Source passage:
╭──

Today, my anxiety built to breaking point and became an awful ball of fury in my chest. Fury at myself, for feeling that way, and for not being able to do the things that would help. Fury at the people around me, for not telepathically understanding how I felt and responding how I wanted them to. Fury at not being able to communicate or find a path through the feelings.

Because of my mindfulness learning, I could see all of this happening. It doesn’t mean I could stop the feelings occurring. It does mean I could know that the anxiety was releasing massive amounts of unused cortisol which was racing through my blood and making me turn Hulk. I was in fight or flight mode and if I wasn’t careful, I was going to have a fight I regretted because no one had done anything wrong and man can I say some bitchy stuff when I get into this space. Who is that person? Not someone I want to be around.

So I flew. I took myself out of the situation and off for a walk. This is hard for me to do because walking is painful and I have chronic fatigue. But the pain was a better alternative, and the walk allowed the cortisol to burn off so I could get some perspective.

Back to the cat. Sometimes, I get these sorts of feelings – anger, anxiety, distress – late at night and going for a walk isn’t a feasible option.

Cats are the queens of mindfulness. Just get a load of them; sittin’, starin’, thinkin’ about shit. They know stuff. They are totally aware of their surroundings and their needs, and they also know how to ask for what they want.

What they want, often, is your attention. Totally and completely. Not half of it, while you make dinner, or quarter of it, while you watch TV. If I stroke Carina absentmindedly, she’s as likely to bite my hand as she is to purr. “Hey, you! You ain’t payin’ enough attention! I want a rub between the ears, not a chin scritch!”

╰──

Task list:
a) Reproduce the essay on anxiety and mindfulness starting at "So I flew. I" and ending at "a feasible option.", and switch "cortisol" to "adrenaline".
b) Carry on the essay on anxiety and mindfulness from its last sentence.

Supplied material:
╭──

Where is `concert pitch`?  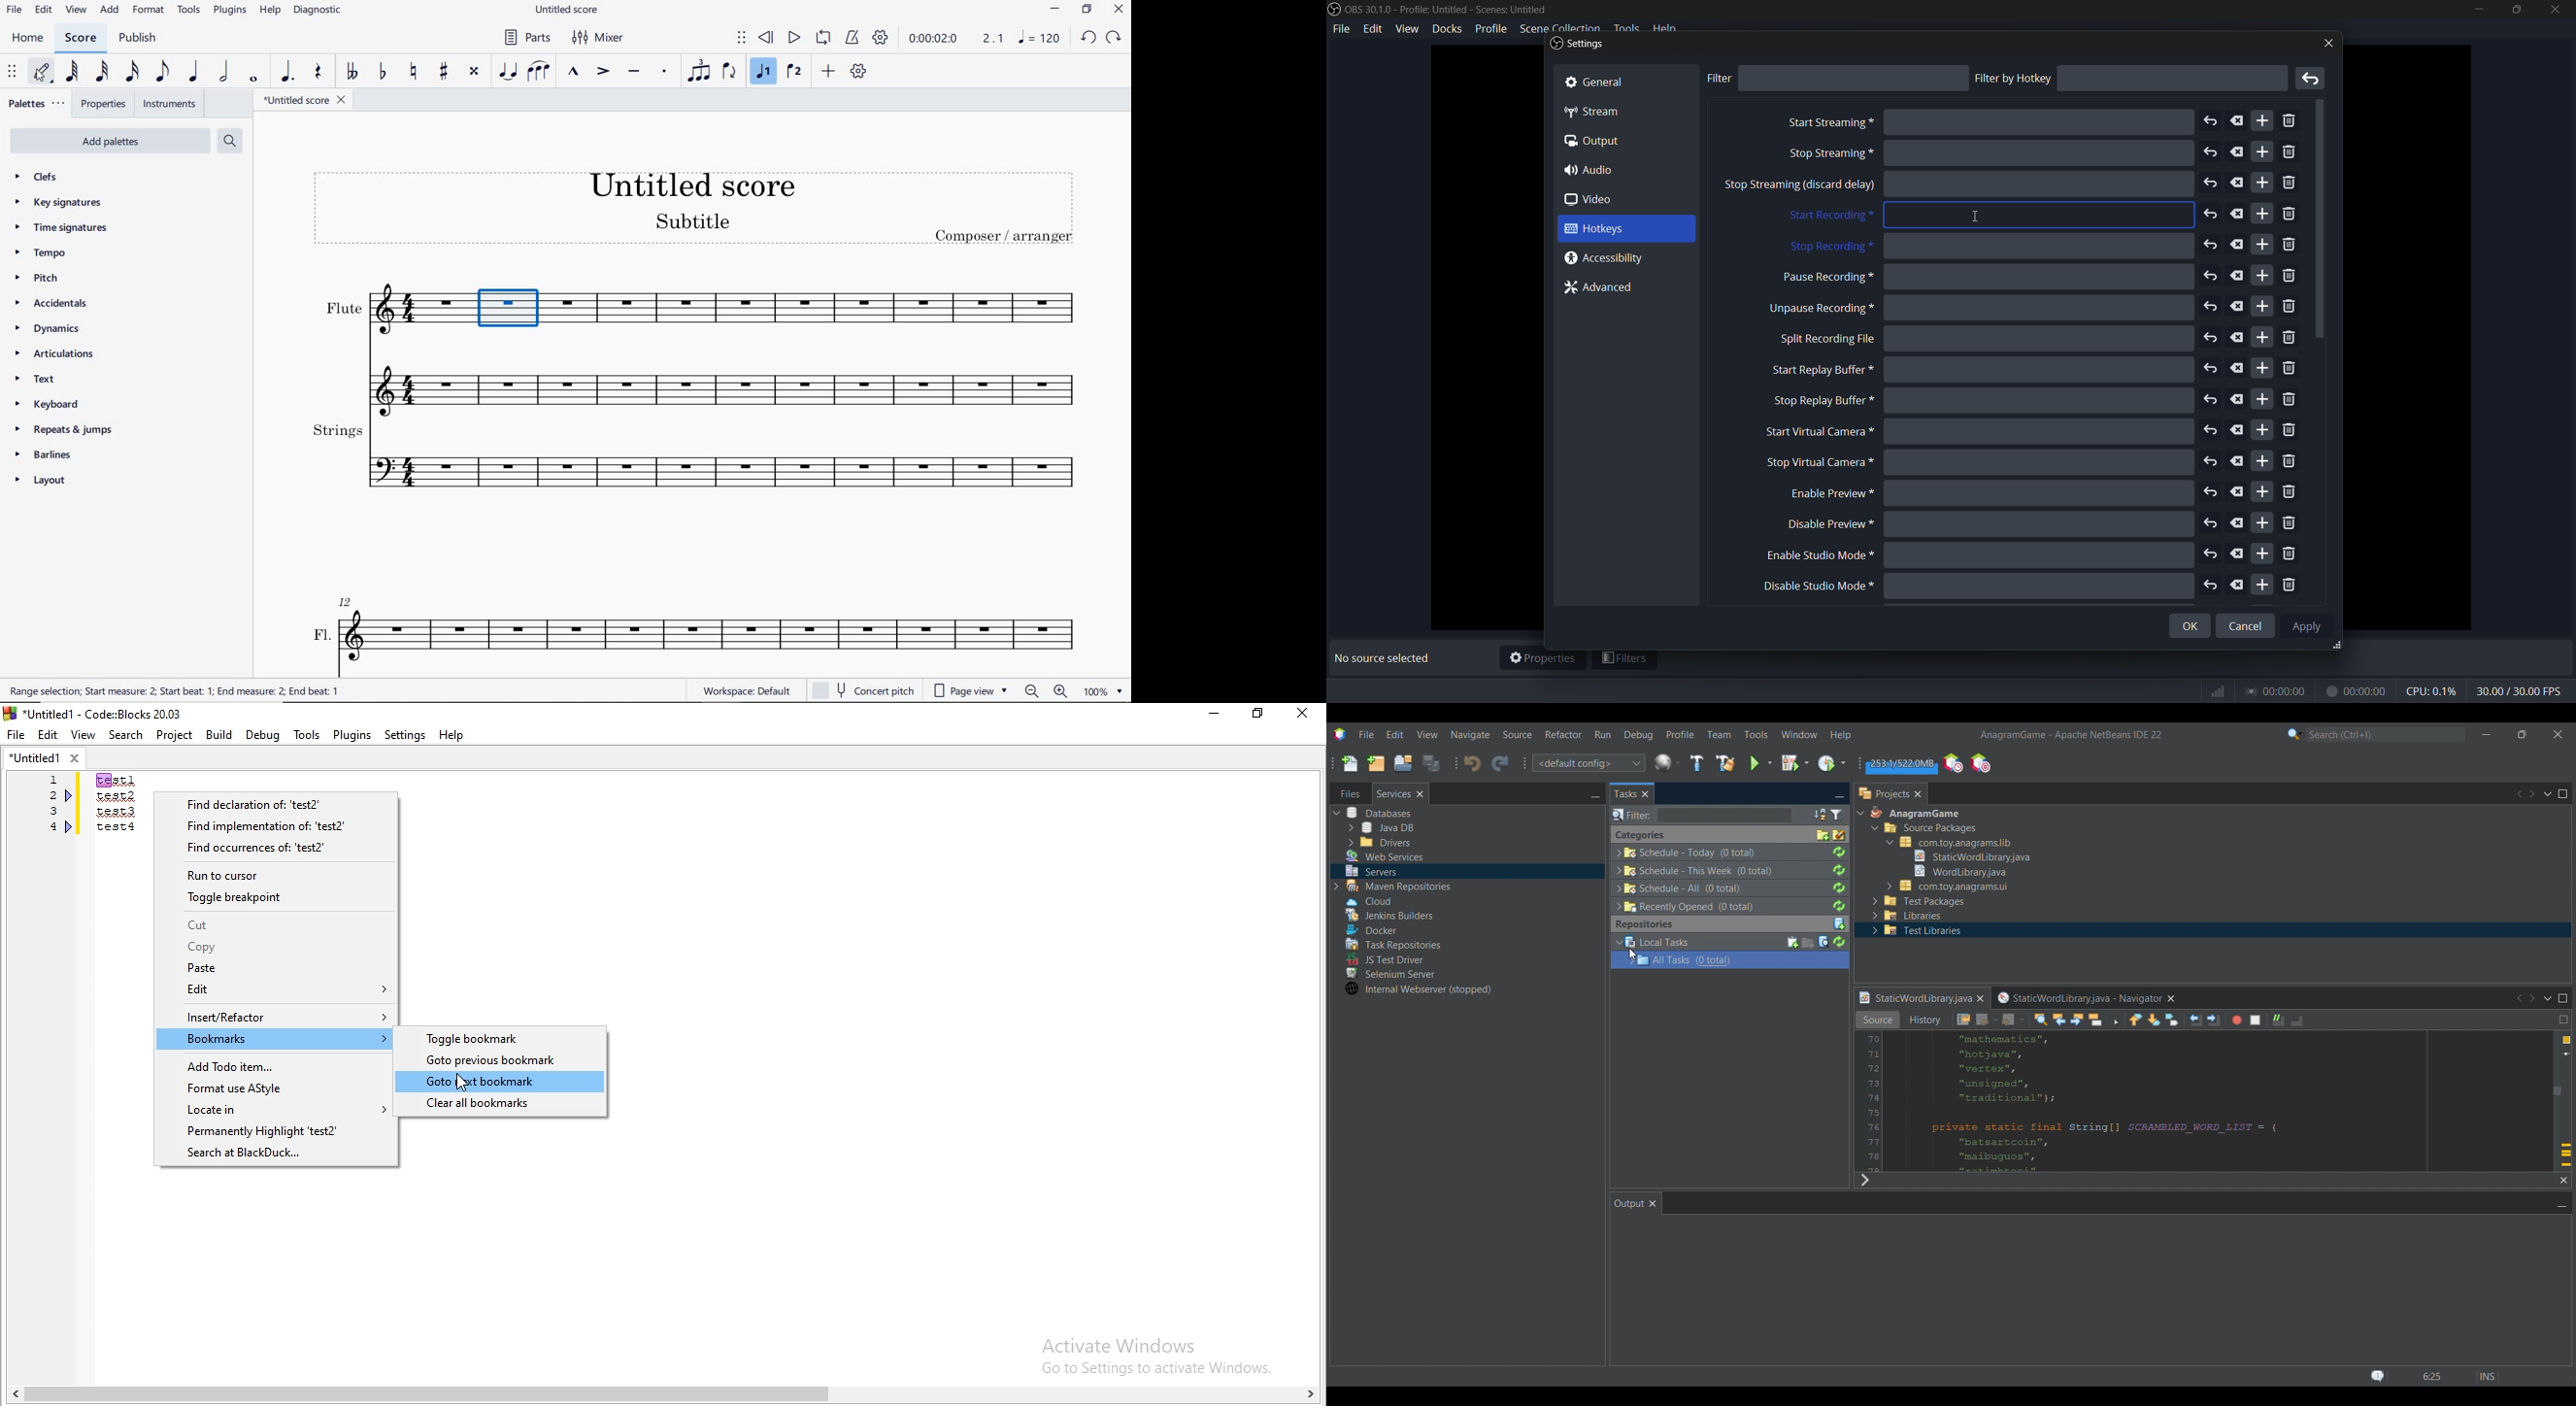
concert pitch is located at coordinates (863, 688).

╰──

Results of the exercise:
a)
So I flew. I took myself out of the situation and off for a walk. This is hard for me to do because walking is painful and I have chronic fatigue. But the pain was a better alternative, and the walk allowed the adrenaline to burn off so I could get some perspective.

Back to the cat. Sometimes, I get these sorts of feelings – anger, anxiety, distress – late at night and going for a walk isn’t a feasible option.

b)
So, when I feel distressed, I look for Carina. Like I said, I’m not good at focusing on breath, so I need something else to ground me. When you’re starting mindfulness, it’s best to try to get a hold on the physical present before you try to see what’s happening in your mind. I do this by going through all my senses and using Carina as a guide.

What does her fur feel like under my fingers? Is she purring?. Is she looking at me? Does she look grumpy? (if she does, probably don’t proceed). Does she smell like woodsmoke from sitting by the fire?

Once I get a hold on my physical surroundings, the cortisol and adrenaline can start coming down. There’s no immediate threat, unless Carina has decided it’s past dinner time. I don’t need to fight or fly away.

Cups of tea are a staple of mindfulness. About this point I usually make some chamomile. Focusing on the small act of drinking the tea, how it tastes, the warmth of the cup, can all help to bring you back down.

Visualisations can also be helpful. Mine is a freight train. I picture myself standing on a narrow grassy rise, and there’s a training rushing by at a million miles an hour. I can feel the wind of it on my face, but my feet are firm. That’s my emotions, screeching by. It’d be harmful to try and get on board. They are finite, and they will pass, and I will still be standing in the grass when they do.

For me, learning that stress and anxiety are actual physical neural reactions helped me combat them. They’re literally “in your head.” They happen because our brains try and protect us. Anxiety is survival mode conditioning. Unfortunately, our brains only care if we’re alive – they don’t care if we’re happy or not.

I’m reading another book now called “Reinventing Your Life” which sounds sort’ve like a cross between something someone wrote when they were high and idealistic in the 70s and some millennial zealot trying to sell you a survivalist bunker. It’s actually an incredibly helpful psychotherapy resource written by two doctors. It talks about “lifetraps,” which are patterns we learned in childhood to keep ourselves safe, but that are actually self-destructive.

There are 11 lifetraps. Somewhat unfortunately, I seem to have all of them. Anyone would think I want to survive or something.

This is the sort of knowledge that will help my mindfulness. The first step to changing patterns is seeing them. I can’t change anything if I can’t be aware of what’s happening while it is happening. Knowledge really is power.

The other things I find helpful is this: failure is normal. This is not an easy game. I’m trying to rewrite stuff that’s been written the same way for a very long time. I’m going to fail multiple times – but I know what I’m failing at. Maybe I could (very optimistically) say I’m on Chapter 3 of Portia Nelson’s “Autobiography in Five Short Chapters.” So, I’ll leave you with that.

 

Autobiography in Five Short Chapters

I

I walk down the street.
There is a deep hole in the sidewalk
I fall in.
I am lost … I am helpless.
It isn’t my fault.
It takes me forever to find a way out.

II

I walk down the same street.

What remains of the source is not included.